Les hommes de l’ASL qui ont proposé de participer à cette mission sont héroïques et sans doute parmi les meilleurs et les plus courageux qui servent dans cette révolution. Beaucoup d’entre eux sont allés à Alep en sachant qu’ils ne retourneraient probablement pas. D’autres croyaient qu’ils pourraient en effet gagner et tenir la ville assez longtemps pour que la guerre tourne à leur avantage.

Cependant, le fait d’amener la guerre dans les rues de Damas et d’Alep ces dernières semaines n’était pas pour tenir du terrain. C’était une démonstration des capacités de l’ASL, à l’intention à la fois d’une audience syrienne et aussi internationale et conçue pour atteindre plusieurs objectifs plus importants.

Cette stratégie brillante est presque terminée. L’Alep tombera aux forces d’Assad et, ensuite, il faut poser deux questions : pourquoi l’ASL a-t-il attaqué Alep maintenant et que va-t-il sa se passer par la suite?

Pourquoi Alep et pourquoi maintenant?

L’attaque sur Damas a servi comme tactique de diversion, que ce soit intentionnelle (très probable) ou non. Frapper Damas et harceler le régime avec des tactiques de raids éclairs a forcé Assad de déployer ses meilleures et plus loyales unités dans la capitale pour maintenir le contrôle et ainsi on le détournait de l’avance sur Alep. Damas est important mais Alep est le vrai enjeu à cette étape de la guerre. L’ASL espérait atteindre plusieurs objectifs au-delà des avantages territoriaux.

===

> [Complétez les exercices]:
[1] Répondez à ces questions sur le texte source :
(a) Que savaient beaucoup d'hommes de l'ASL en allant à Alep ?
(b) À quelle audience la démonstration des capacités de l'ASL s'adressait-elle ?
(c) Où Assad a-t-il dû déployer ses meilleures unités ?
[2] D'après le texte source, en quoi l'attaque sur Damas a-t-elle servi de diversion ?
Les lignes ci-dessous ne jouent aucun rôle dans les exercices.

> [Documents sources]:

===

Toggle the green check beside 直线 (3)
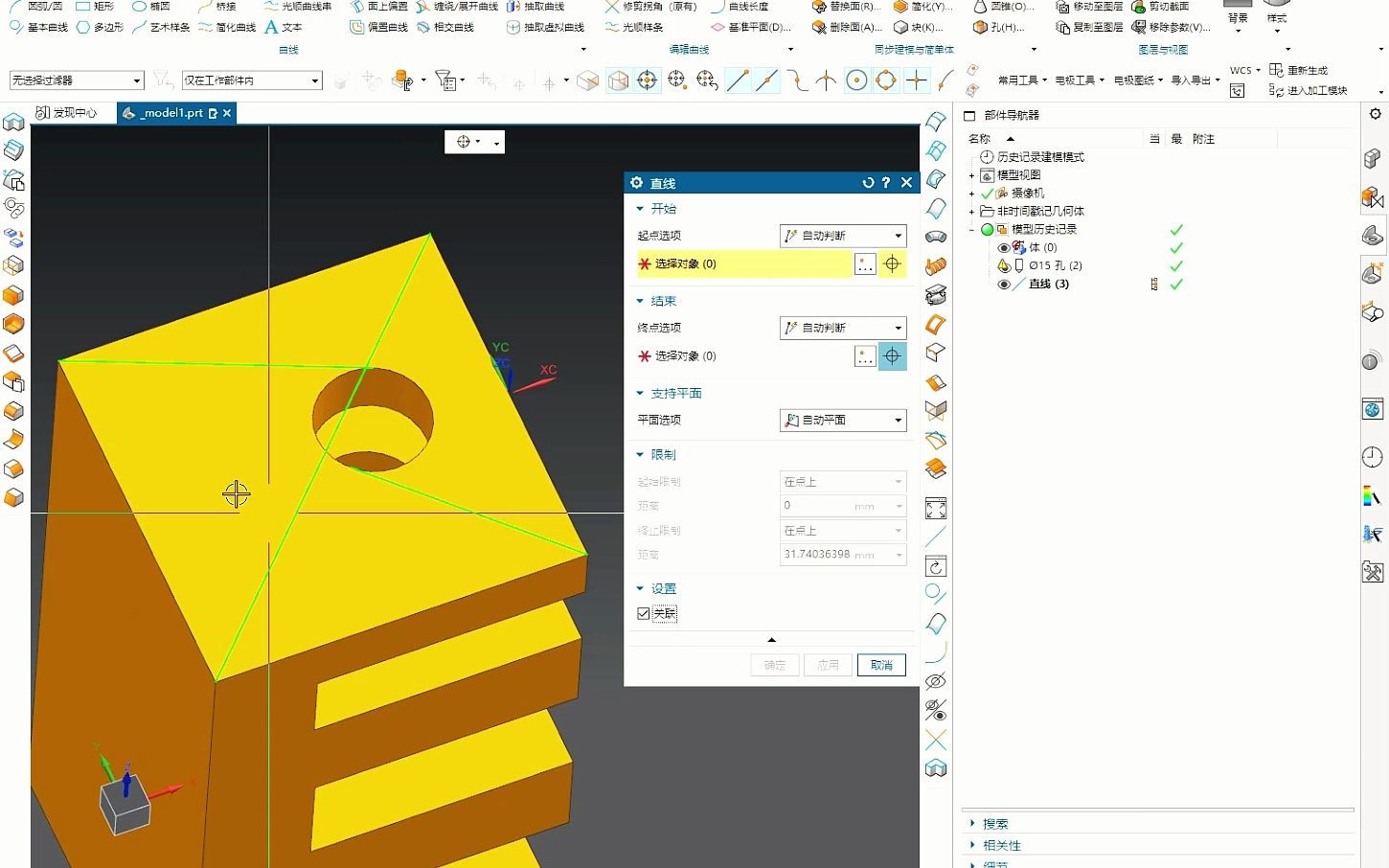Viewport: 1389px width, 868px height. click(x=1176, y=284)
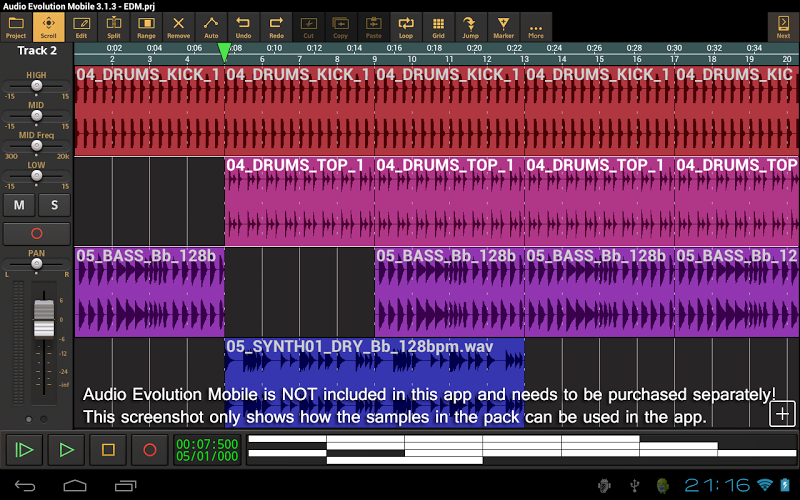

===

> [Corrigé complet]:
[1]
(a) Qu'ils ne retourneraient probablement pas.
(b) À une audience à la fois syrienne et internationale.
(c) Dans la capitale, Damas.

[2] Frapper Damas et harceler le régime par des raids éclairs a forcé Assad à déployer ses unités les meilleures et les plus loyales dans la capitale pour en garder le contrôle. On le détournait ainsi de l'avance sur Alep.